My colleague chose to make the Page Title element absolute, spanning the whole width of the page. With a long enough title, all sections might overlap, so we'ed have to take care of that. Beside that technical challenge, I think this is not a good use for absolutely positioning elements.

I believe that we should use absolute positioning where that is exactly what is required - an element being positioned in a specific, absolute distance from its parent/root, regardless of any other elements that may exist around it.

Quoting Chris Coyier's article on CSS-Tricks Absolute, Relative, Fixed Positioning: How Do They Differ?:

The trade-off (and most important thing to remember) about absolute positioning is that these elements are removed from the flow of elements on the page. An element with this type of positioning is not affected by other elements and it doesn’t affect other elements. This is a serious thing to consider every time you use absolute positioning.
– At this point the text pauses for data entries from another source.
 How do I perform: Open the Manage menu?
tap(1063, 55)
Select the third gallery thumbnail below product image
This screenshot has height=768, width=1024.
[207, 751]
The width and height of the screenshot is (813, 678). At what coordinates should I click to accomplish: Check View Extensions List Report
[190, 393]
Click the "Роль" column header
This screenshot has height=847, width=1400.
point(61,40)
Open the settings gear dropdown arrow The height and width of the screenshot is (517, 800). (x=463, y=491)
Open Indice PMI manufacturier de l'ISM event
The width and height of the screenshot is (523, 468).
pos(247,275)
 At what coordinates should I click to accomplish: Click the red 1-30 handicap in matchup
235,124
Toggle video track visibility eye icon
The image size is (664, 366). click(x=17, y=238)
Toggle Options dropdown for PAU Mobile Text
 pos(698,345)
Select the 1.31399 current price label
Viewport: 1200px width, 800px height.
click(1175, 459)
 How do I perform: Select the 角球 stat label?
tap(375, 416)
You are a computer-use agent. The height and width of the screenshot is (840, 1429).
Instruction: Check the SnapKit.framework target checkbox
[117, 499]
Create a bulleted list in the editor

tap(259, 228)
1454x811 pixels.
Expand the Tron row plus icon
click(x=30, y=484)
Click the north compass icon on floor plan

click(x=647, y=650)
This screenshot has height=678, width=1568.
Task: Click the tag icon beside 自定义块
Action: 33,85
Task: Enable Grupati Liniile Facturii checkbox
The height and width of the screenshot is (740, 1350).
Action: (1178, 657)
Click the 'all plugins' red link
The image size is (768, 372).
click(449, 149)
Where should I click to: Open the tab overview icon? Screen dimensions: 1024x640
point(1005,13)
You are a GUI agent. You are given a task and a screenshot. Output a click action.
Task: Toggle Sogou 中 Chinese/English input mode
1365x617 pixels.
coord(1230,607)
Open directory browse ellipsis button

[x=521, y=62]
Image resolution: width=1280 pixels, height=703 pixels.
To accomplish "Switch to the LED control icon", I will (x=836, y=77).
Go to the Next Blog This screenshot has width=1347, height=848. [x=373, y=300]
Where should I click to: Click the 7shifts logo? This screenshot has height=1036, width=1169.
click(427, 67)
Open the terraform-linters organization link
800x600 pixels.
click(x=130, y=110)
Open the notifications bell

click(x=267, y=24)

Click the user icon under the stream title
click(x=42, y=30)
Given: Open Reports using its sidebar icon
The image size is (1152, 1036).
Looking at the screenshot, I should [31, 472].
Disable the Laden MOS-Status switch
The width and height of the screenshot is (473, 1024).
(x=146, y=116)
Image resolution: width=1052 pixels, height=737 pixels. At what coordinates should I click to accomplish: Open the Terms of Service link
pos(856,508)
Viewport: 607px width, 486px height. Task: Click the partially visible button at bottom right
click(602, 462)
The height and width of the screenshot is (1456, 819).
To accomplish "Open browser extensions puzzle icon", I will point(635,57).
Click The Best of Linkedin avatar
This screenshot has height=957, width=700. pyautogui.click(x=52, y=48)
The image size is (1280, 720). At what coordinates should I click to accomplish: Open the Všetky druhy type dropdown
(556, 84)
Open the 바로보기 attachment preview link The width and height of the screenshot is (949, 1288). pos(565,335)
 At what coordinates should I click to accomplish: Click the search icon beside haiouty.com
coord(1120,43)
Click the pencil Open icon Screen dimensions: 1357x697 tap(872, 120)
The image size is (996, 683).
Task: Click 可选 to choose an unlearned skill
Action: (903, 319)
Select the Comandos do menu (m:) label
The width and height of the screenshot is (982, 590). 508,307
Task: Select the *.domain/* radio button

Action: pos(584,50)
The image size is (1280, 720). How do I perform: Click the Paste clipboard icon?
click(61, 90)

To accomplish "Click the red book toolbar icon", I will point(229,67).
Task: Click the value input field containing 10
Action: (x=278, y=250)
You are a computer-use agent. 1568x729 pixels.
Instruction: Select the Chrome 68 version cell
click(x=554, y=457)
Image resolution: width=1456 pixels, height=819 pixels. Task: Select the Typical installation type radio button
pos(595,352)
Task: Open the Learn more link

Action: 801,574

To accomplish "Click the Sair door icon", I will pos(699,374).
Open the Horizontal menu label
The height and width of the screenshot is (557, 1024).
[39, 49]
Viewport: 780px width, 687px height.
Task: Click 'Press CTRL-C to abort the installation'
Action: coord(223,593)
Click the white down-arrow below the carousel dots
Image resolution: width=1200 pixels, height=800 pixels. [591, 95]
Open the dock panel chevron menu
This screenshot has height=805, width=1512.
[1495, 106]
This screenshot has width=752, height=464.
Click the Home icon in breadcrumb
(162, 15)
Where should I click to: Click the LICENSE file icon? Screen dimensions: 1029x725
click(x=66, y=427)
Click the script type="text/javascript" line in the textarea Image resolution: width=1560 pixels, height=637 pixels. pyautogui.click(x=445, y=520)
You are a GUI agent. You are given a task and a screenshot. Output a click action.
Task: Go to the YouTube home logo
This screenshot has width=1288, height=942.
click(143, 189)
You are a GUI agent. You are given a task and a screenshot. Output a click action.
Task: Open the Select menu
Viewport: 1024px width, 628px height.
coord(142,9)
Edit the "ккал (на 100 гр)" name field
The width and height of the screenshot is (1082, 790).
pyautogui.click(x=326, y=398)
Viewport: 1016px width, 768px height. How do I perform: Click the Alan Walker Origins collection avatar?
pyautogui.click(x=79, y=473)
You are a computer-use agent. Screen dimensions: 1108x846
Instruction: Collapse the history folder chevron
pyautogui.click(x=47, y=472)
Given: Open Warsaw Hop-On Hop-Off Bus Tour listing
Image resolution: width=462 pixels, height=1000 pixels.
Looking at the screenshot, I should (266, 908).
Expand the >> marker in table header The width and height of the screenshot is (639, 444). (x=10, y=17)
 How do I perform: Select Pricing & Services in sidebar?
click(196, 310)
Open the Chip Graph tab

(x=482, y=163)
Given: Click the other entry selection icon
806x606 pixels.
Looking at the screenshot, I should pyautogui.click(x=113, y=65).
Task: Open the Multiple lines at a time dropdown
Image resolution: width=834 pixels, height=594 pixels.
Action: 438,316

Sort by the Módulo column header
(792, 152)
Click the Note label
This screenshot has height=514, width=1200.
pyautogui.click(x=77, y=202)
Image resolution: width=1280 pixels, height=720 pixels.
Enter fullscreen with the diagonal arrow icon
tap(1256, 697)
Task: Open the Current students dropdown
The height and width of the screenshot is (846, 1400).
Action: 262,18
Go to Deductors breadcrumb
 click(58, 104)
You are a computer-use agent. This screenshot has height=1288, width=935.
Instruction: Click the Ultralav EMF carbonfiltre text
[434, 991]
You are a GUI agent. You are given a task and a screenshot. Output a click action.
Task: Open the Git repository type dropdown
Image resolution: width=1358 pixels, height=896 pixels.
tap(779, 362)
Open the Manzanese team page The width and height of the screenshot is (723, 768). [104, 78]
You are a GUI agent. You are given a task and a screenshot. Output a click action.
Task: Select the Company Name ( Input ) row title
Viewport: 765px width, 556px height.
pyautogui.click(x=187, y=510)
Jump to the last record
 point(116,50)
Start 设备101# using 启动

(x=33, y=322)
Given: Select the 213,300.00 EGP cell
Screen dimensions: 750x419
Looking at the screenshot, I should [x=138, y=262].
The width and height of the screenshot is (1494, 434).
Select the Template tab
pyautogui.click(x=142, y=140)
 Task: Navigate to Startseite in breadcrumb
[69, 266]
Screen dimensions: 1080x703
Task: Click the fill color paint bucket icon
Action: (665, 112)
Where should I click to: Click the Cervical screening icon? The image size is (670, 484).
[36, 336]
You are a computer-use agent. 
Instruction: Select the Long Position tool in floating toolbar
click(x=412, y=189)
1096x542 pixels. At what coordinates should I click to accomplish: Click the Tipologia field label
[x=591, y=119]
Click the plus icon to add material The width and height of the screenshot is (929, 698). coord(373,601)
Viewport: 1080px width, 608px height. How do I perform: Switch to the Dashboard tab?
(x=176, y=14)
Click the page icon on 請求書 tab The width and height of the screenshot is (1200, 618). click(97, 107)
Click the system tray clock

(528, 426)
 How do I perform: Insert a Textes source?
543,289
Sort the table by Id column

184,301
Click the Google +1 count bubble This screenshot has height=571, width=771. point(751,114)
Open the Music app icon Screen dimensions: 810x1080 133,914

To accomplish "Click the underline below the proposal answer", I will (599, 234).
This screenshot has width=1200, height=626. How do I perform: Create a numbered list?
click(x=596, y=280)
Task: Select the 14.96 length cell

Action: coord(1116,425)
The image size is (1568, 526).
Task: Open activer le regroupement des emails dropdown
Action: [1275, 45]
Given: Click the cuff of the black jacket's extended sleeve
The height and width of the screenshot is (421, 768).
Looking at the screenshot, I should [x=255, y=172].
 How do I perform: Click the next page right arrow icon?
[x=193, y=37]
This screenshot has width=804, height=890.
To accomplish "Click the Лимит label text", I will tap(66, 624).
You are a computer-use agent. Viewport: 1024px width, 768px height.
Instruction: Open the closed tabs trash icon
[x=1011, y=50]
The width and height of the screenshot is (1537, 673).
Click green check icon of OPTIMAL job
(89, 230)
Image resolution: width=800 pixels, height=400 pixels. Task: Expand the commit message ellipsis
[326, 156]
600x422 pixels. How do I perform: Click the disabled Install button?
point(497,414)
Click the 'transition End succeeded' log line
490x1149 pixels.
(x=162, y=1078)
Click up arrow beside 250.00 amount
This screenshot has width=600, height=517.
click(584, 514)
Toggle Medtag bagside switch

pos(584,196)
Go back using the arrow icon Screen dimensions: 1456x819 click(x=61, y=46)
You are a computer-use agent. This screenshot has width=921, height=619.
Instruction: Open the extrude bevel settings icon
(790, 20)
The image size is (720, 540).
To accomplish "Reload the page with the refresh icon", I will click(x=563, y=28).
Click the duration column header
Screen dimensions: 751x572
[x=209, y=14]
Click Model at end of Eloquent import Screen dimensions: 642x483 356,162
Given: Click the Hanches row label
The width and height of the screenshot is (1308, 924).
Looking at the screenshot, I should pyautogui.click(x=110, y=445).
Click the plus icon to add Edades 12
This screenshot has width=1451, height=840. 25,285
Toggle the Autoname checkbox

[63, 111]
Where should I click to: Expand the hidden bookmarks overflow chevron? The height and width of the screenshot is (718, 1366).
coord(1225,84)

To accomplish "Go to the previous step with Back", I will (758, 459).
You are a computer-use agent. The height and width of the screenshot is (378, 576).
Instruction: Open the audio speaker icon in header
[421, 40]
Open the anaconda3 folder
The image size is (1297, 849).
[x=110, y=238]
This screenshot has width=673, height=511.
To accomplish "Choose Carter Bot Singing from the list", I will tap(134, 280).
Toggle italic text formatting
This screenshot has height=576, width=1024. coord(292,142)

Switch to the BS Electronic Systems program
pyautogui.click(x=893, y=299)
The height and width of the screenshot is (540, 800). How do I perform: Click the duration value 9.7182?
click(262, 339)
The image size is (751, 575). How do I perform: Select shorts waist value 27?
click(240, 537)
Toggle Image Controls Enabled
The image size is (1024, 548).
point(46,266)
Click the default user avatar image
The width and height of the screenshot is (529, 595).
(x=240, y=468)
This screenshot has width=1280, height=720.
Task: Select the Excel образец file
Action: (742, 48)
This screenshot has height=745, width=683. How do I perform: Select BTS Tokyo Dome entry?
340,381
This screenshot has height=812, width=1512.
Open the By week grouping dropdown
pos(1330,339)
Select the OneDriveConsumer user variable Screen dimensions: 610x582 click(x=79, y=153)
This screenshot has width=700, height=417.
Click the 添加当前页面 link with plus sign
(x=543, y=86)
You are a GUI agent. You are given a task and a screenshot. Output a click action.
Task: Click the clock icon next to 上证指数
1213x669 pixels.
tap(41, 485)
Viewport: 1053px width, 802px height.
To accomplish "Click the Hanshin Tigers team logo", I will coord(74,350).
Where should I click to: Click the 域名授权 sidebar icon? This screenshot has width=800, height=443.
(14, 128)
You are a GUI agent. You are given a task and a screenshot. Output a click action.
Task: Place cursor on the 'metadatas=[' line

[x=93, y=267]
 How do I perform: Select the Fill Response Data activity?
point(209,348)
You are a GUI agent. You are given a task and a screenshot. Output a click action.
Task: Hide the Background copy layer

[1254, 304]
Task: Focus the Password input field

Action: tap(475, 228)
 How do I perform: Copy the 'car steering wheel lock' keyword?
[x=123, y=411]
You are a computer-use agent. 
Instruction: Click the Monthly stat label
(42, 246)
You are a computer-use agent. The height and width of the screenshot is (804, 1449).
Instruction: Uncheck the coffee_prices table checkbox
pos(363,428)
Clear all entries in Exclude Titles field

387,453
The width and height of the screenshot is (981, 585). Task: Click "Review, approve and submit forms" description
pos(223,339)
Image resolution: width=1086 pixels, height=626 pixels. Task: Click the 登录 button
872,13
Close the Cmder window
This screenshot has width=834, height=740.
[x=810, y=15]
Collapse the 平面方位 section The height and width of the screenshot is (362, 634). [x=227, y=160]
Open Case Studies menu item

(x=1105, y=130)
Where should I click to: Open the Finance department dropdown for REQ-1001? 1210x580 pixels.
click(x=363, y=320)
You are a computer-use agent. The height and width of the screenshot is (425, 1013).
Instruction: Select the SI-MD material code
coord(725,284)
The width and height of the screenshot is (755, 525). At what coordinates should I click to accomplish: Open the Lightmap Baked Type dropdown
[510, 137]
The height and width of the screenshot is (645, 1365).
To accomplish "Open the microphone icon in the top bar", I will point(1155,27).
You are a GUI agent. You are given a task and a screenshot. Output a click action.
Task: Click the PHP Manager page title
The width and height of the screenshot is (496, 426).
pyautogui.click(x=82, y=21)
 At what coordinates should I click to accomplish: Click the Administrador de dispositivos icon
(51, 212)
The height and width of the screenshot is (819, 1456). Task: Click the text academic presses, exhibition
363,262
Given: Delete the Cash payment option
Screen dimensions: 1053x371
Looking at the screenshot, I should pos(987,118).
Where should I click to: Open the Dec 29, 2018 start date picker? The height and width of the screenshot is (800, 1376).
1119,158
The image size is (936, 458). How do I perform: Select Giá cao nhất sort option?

Its overuse or improper use can limit the flexibility of your site.

My suggestion

Use display: grid. The grid lets us define the exact structure for each of the blocks as well as overlap and internal alignment.
Originally I thought we can use display: flex, but the alignment didn't pan out too well. Maybe we didn't dig around enough?

I'd love to hear your thoughts!

Do you agree that position: absolute should be used only where it is explicitly required? Have you seen other abuses of absolute positioning?